begin

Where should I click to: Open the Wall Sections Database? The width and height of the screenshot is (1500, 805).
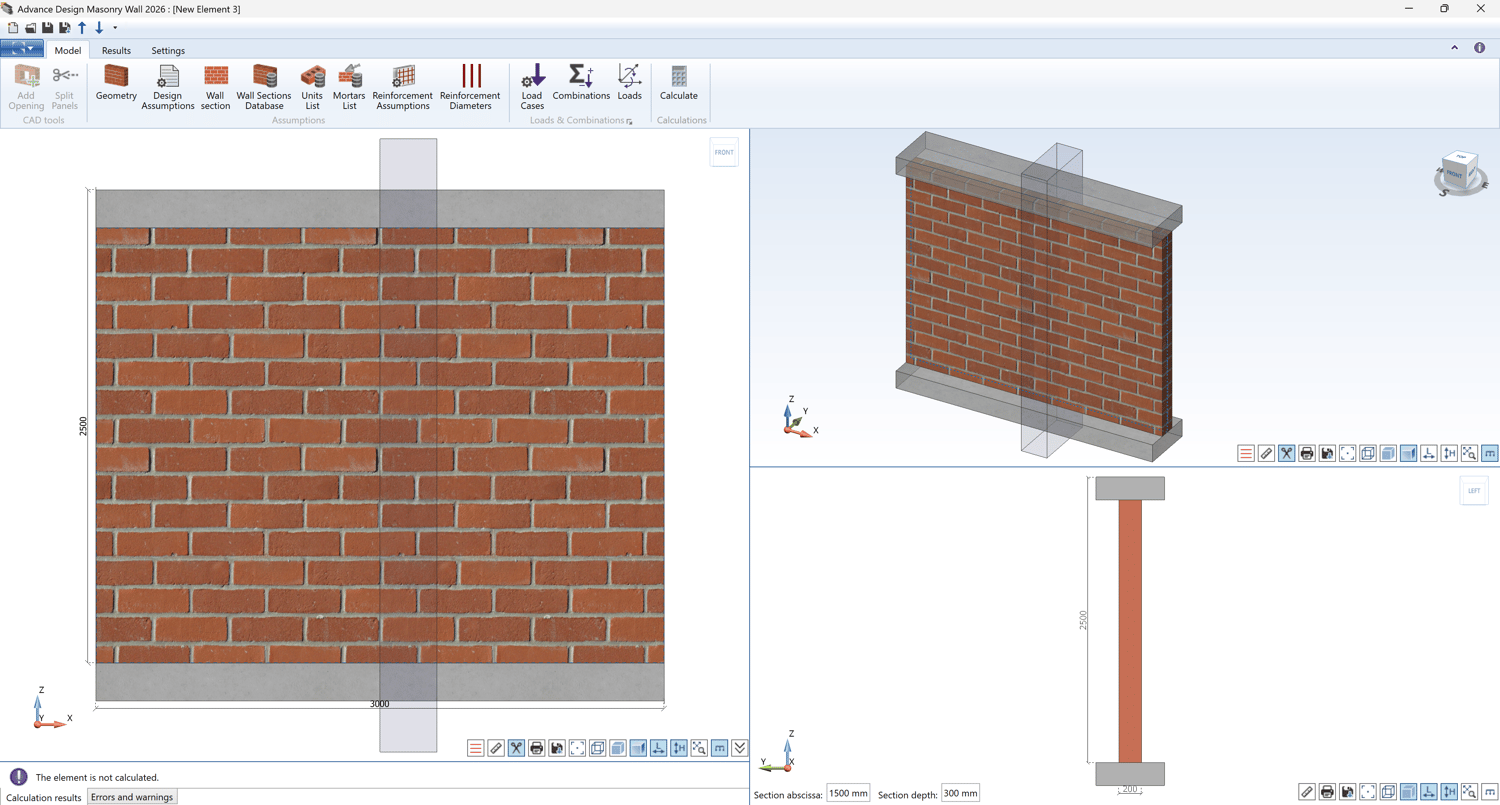[264, 87]
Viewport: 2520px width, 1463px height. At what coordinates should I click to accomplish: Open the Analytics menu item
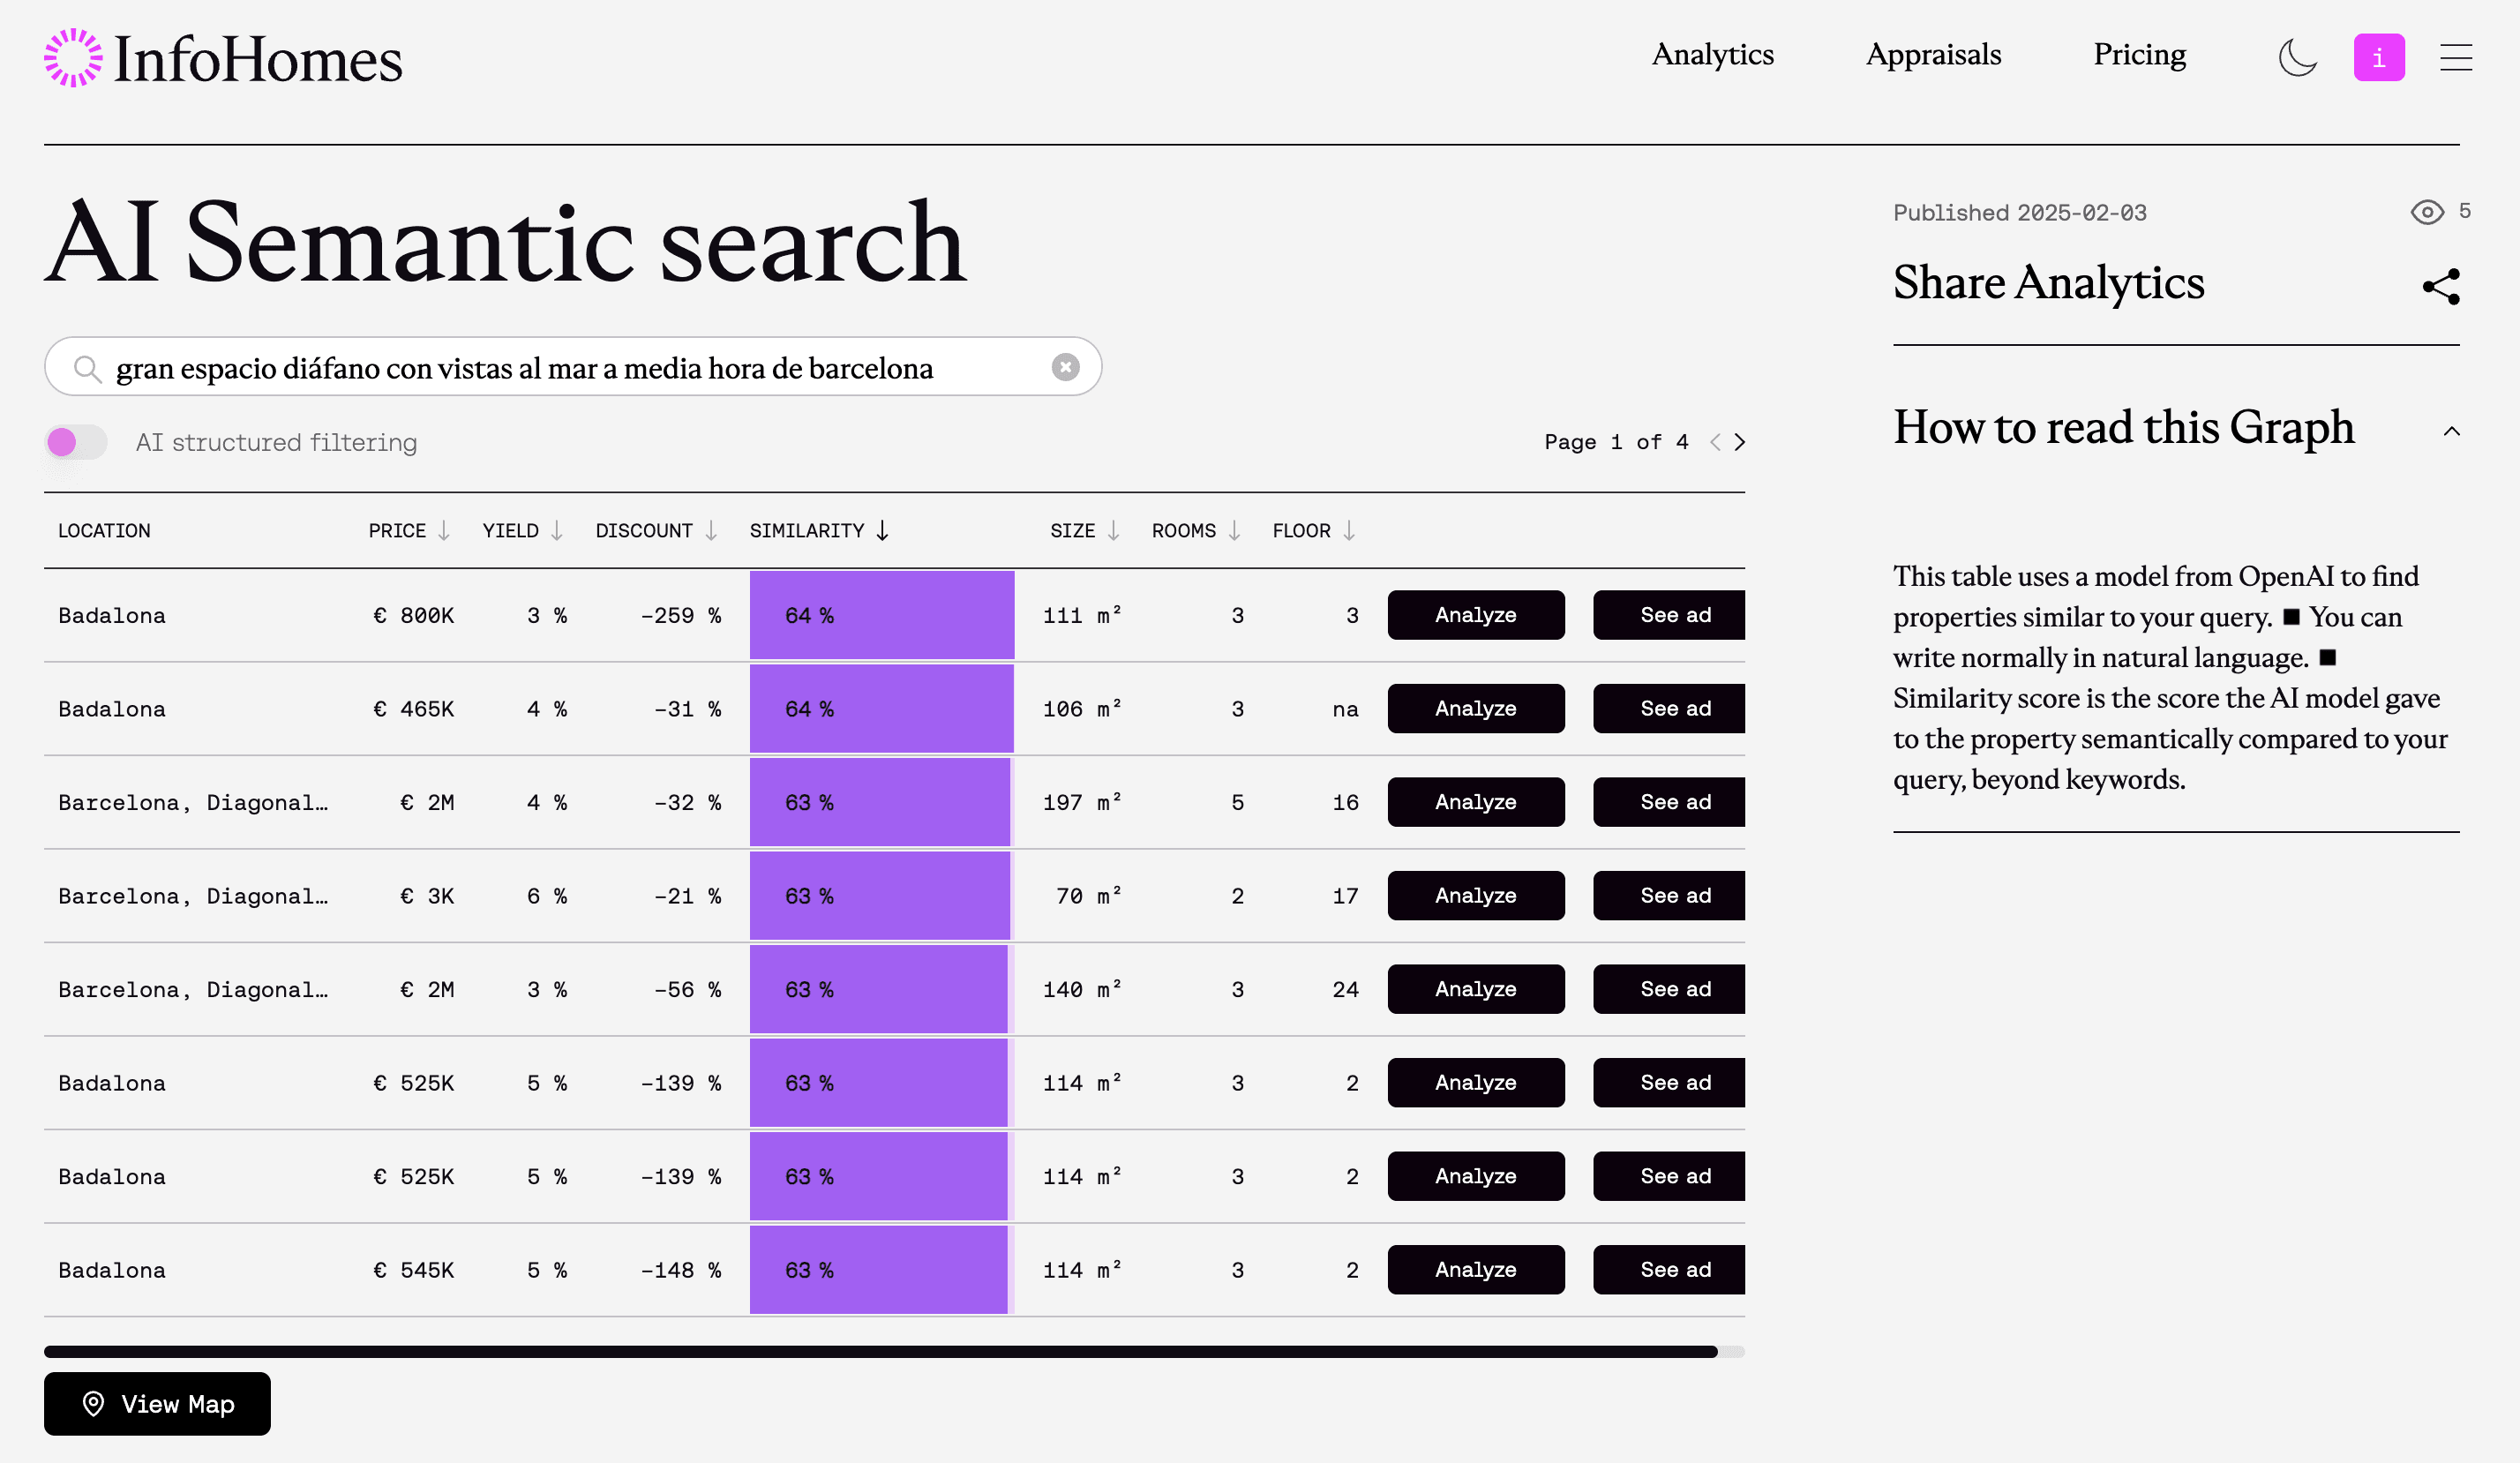point(1712,54)
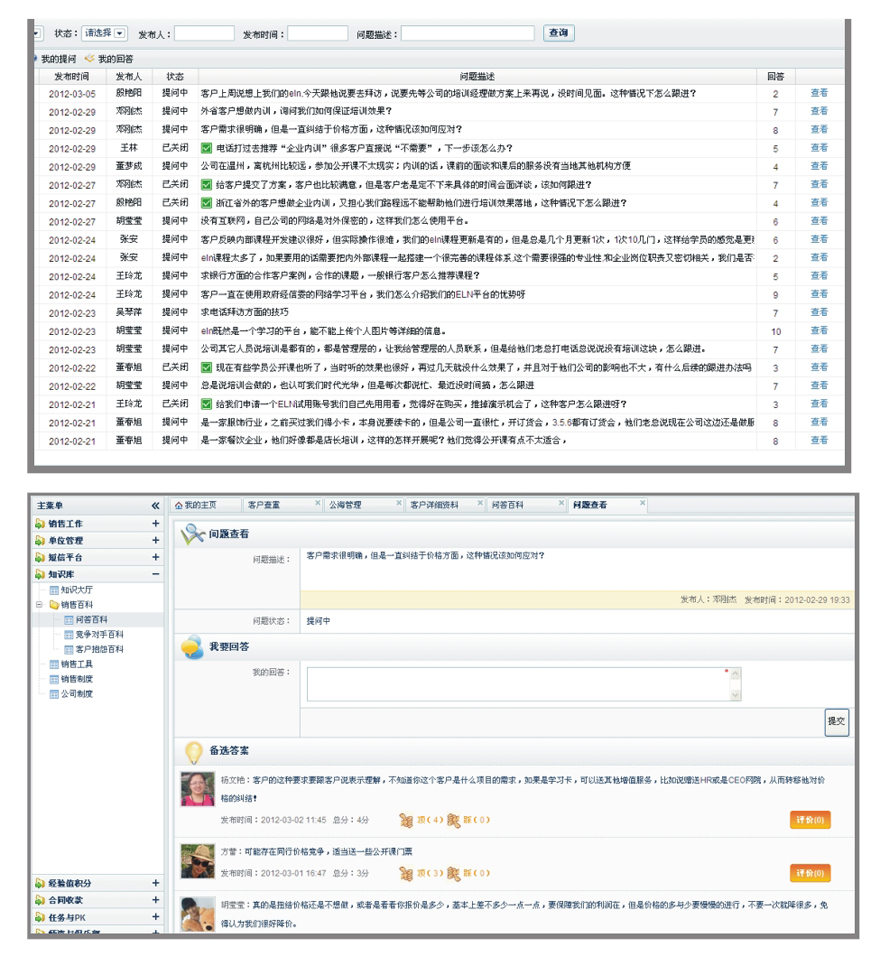Switch to the 我的主页 tab

coord(200,505)
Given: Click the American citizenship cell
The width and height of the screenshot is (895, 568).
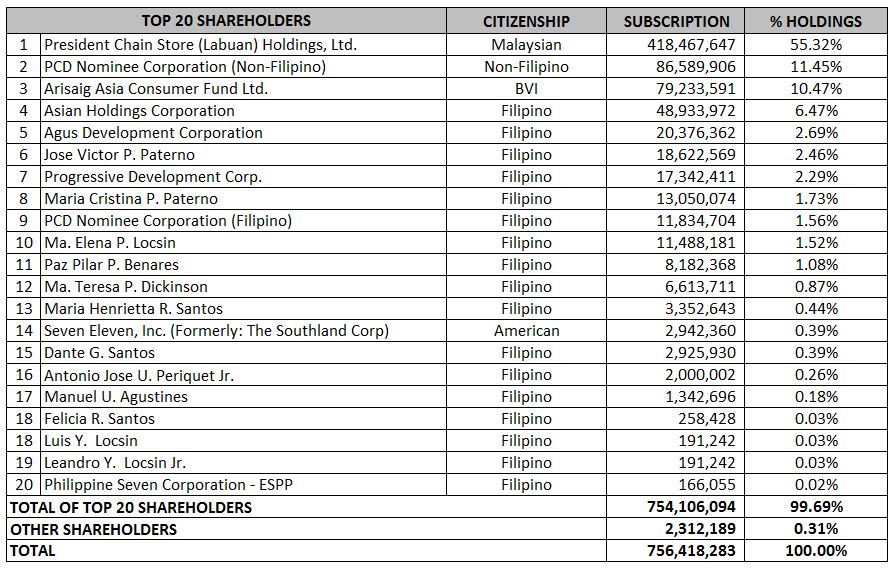Looking at the screenshot, I should pos(526,331).
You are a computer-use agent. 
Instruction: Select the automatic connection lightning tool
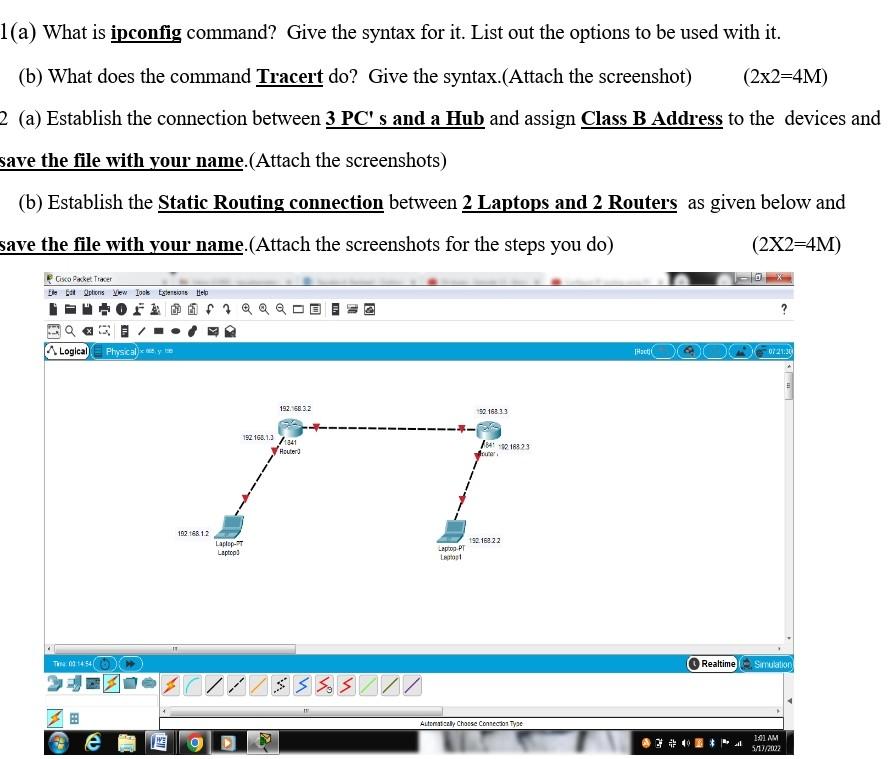coord(169,685)
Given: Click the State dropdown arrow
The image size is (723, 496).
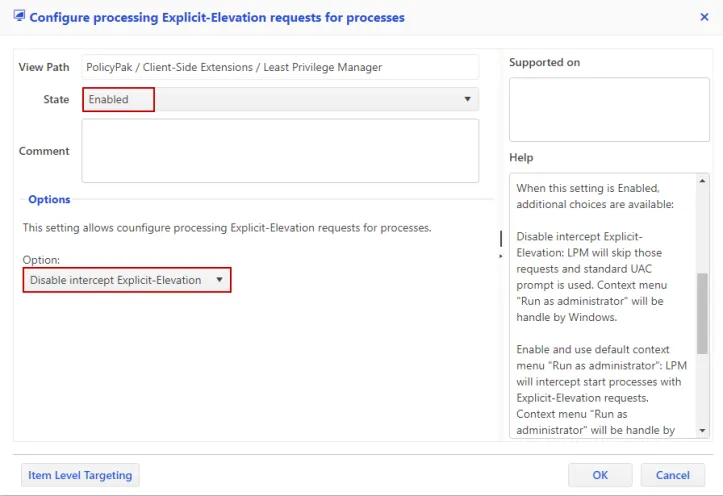Looking at the screenshot, I should (x=467, y=99).

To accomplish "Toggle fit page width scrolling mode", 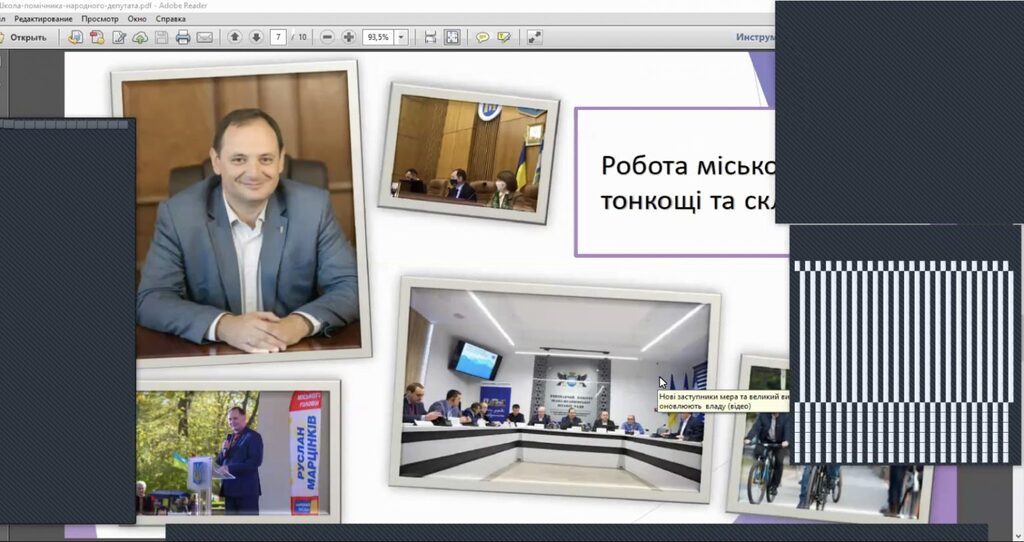I will point(430,37).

end

Exercise objective
Transcribe the data from its first line through the line containing "Looking at the screenshot, I should pos(526,331).", both ends included, and leave the pictures out of your copy.

Task output
Where should I click to: Open the Wall Sections Database? The width and height of the screenshot is (1500, 805).
[264, 87]
Viewport: 2520px width, 1463px height. At what coordinates should I click to accomplish: Open the Analytics menu item
point(1712,54)
Switch to the 我的主页 tab

coord(200,505)
Given: Click the American citizenship cell
The width and height of the screenshot is (895, 568).
Looking at the screenshot, I should pos(526,331).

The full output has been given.